EXCERPTED RECORDS:
------------------------------------------------------------
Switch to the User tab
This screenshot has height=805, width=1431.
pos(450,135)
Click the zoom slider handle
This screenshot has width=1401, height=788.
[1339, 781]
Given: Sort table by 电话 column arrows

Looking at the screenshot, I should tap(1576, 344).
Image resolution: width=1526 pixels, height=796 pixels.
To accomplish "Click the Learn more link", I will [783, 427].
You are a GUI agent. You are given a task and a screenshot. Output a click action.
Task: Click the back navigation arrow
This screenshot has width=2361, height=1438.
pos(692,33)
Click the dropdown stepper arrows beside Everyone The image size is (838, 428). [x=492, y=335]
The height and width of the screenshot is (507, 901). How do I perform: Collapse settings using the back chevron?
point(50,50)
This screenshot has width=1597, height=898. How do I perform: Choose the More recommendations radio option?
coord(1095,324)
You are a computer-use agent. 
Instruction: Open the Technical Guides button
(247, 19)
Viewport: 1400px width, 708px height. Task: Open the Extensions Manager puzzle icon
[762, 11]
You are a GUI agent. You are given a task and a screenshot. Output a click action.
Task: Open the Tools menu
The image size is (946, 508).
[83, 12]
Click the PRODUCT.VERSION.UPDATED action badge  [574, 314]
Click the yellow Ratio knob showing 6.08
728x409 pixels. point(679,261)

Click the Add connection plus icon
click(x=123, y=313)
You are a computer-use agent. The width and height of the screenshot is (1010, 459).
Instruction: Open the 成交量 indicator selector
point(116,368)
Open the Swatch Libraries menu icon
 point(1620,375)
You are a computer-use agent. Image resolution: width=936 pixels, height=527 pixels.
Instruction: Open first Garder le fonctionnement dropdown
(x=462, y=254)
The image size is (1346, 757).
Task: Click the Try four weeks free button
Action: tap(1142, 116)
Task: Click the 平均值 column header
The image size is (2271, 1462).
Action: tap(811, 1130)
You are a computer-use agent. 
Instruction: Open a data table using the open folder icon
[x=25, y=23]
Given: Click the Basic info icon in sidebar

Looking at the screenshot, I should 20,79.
------------------------------------------------------------
ACTIVITY: Every entry must be retyped in full, exactly as given.

SOLUTION FOR THIS EXERCISE:
Switch to the User tab
This screenshot has height=805, width=1431.
pos(450,135)
Click the zoom slider handle
This screenshot has width=1401, height=788.
[1339, 781]
Given: Sort table by 电话 column arrows

Looking at the screenshot, I should tap(1576, 344).
Image resolution: width=1526 pixels, height=796 pixels.
To accomplish "Click the Learn more link", I will [783, 427].
You are a GUI agent. You are given a task and a screenshot. Output a click action.
Task: Click the back navigation arrow
This screenshot has width=2361, height=1438.
pos(692,33)
Click the dropdown stepper arrows beside Everyone The image size is (838, 428). [x=492, y=335]
The height and width of the screenshot is (507, 901). How do I perform: Collapse settings using the back chevron?
point(50,50)
This screenshot has width=1597, height=898. How do I perform: Choose the More recommendations radio option?
coord(1095,324)
You are a computer-use agent. 
Instruction: Open the Technical Guides button
(247, 19)
Viewport: 1400px width, 708px height. Task: Open the Extensions Manager puzzle icon
[762, 11]
You are a GUI agent. You are given a task and a screenshot. Output a click action.
Task: Open the Tools menu
The image size is (946, 508).
[83, 12]
Click the PRODUCT.VERSION.UPDATED action badge  [574, 314]
Click the yellow Ratio knob showing 6.08
728x409 pixels. point(679,261)

Click the Add connection plus icon
click(x=123, y=313)
You are a computer-use agent. The width and height of the screenshot is (1010, 459).
Instruction: Open the 成交量 indicator selector
point(116,368)
Open the Swatch Libraries menu icon
 point(1620,375)
You are a computer-use agent. Image resolution: width=936 pixels, height=527 pixels.
Instruction: Open first Garder le fonctionnement dropdown
(x=462, y=254)
The image size is (1346, 757).
Task: Click the Try four weeks free button
Action: tap(1142, 116)
Task: Click the 平均值 column header
The image size is (2271, 1462).
Action: tap(811, 1130)
You are a computer-use agent. 
Instruction: Open a data table using the open folder icon
[x=25, y=23]
Given: Click the Basic info icon in sidebar

Looking at the screenshot, I should 20,79.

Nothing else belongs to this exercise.